La diputada nacional del Partido Popular por la provincia de Cuenca, Beatriz Jiménez, ha defendido la prohibición del burka y el niqab en los espacios públicos como una medida orientada a proteger la dignidad y garantizar la igualdad real de las mujeres. Según ha señalado, la postura del PP “no va contra ninguna confesión religiosa, sino contra cualquier práctica que suponga la invisibilidad forzada de la mujer en el espacio público”.
Estas declaraciones se producen después de que el Partido Popular haya registrado en el Congreso de los Diputados y en el Senado de España una Proposición de Ley Orgánica para regular el uso de prendas y elementos que oculten total o parcialmente el rostro en espacios públicos.
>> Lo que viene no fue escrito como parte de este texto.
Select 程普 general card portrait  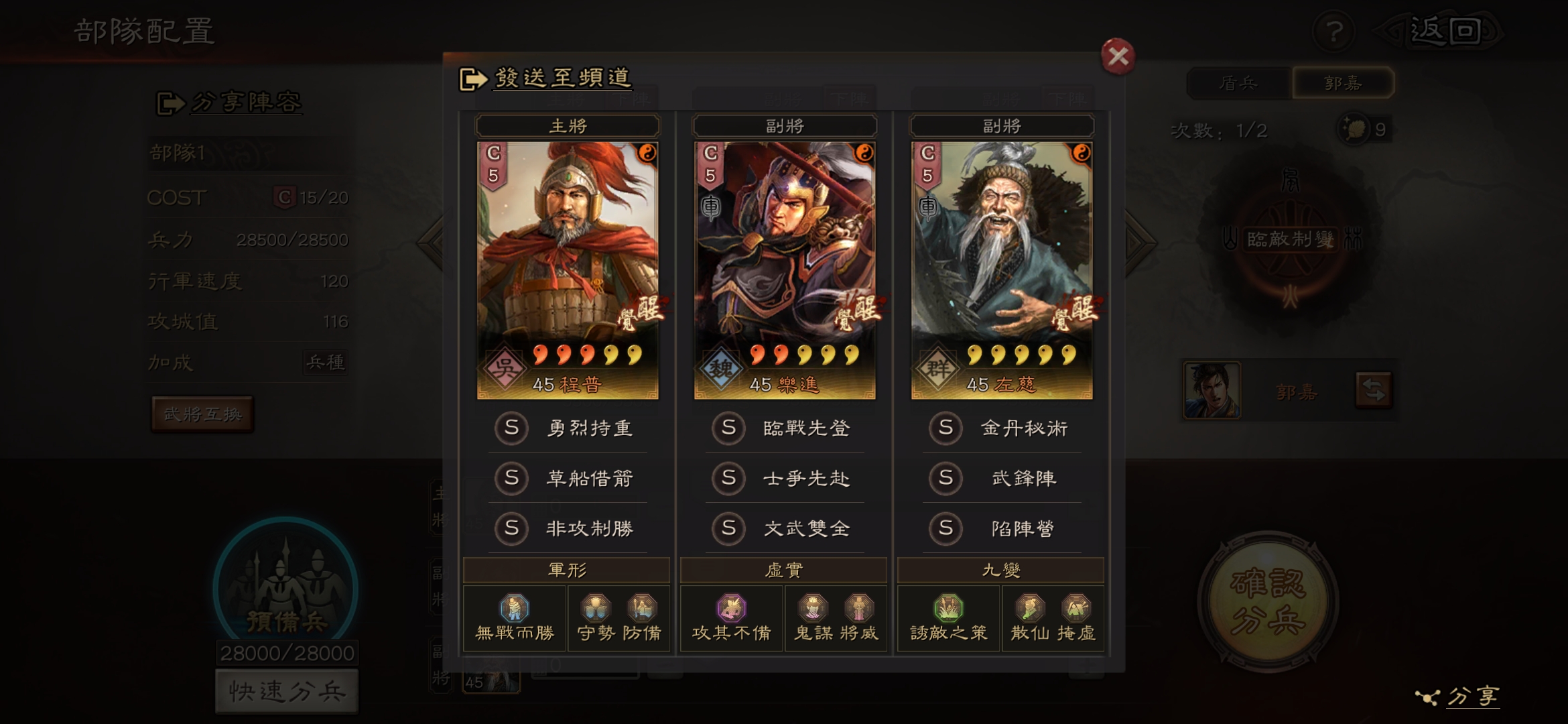568,270
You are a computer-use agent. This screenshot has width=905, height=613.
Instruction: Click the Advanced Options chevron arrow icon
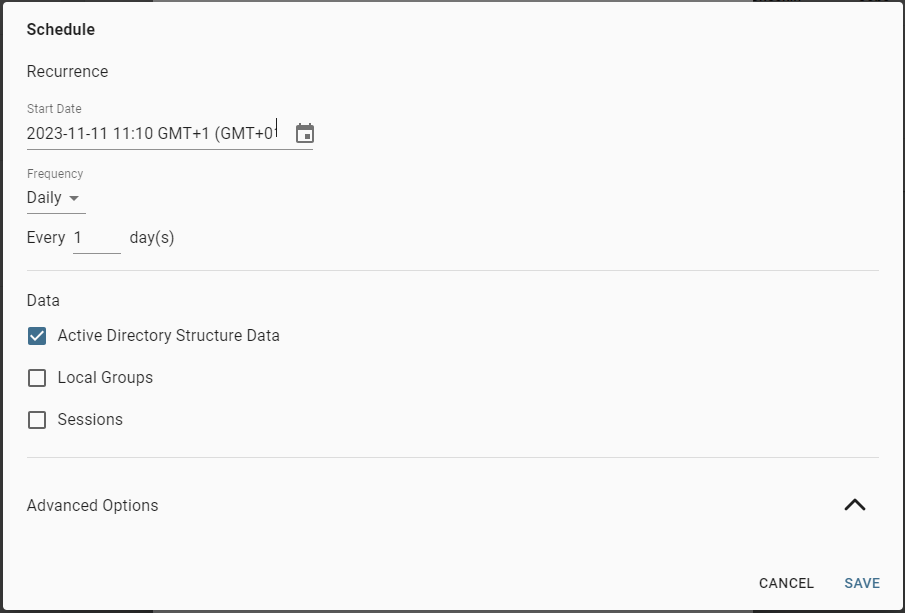coord(855,505)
Fundamentación constitucional
Jiménez ha explicado que la iniciativa se basa en principios recogidos en la Constitución, como la dignidad de la persona (artículo 10), la igualdad ante la ley (artículo 14) y la libertad ideológica y religiosa (artículo 16). No obstante, ha recordado que el ejercicio de estos derechos encuentra límites en la protección de los derechos y libertades de los demás y en el orden público en una sociedad democrática.
La propuesta contempla la prohibición del uso de prendas que impidan o dificulten la identificación en vías públicas, edificios administrativos, centros educativos y sanitarios, así como en el transporte público. Se prevén excepciones por motivos médicos, laborales, culturales o meteorológicos.
Asimismo, el texto incluye un régimen sancionador proporcionado y la posibilidad de sustituir la sanción económica por programas de sensibilización o integración social.
Respaldo jurídico y debate público
La también presidenta del Grupo Popular en el Ayuntamiento de Cuenca ha señalado que la iniciativa cuenta con respaldo en la jurisprudencia del Tribunal Europeo de Derechos Humanos y en precedentes legislativos de varios países europeos. A su juicio, regular esta cuestión es una obligación de los poderes públicos cuando “están en juego la igualdad real, la seguridad jurídica y la convivencia”.
“La igualdad entre hombres y mujeres no es negociable. España ha avanzado demasiado en derechos y libertades como para aceptar retrocesos encubiertos bajo el relativismo cultural”, ha afirmado.
Jiménez ha añadido que el uso del velo integral en espacios públicos “no puede analizarse únicamente como una expresión religiosa, sino también como un símbolo que, en determinados contextos, puede implicar subordinación, presión social o limitación de la identidad personal de la mujer”.
Finalmente, ha insistido en que el debate debe abordarse “con serenidad, respeto y rigor jurídico”, pero sin renunciar a los principios del Estado de Derecho. “La libertad exige ausencia de coacción y la dignidad exige identidad. No hay integración posible si aceptamos la invisibilidad de las mujeres en el espacio público”, ha concluido.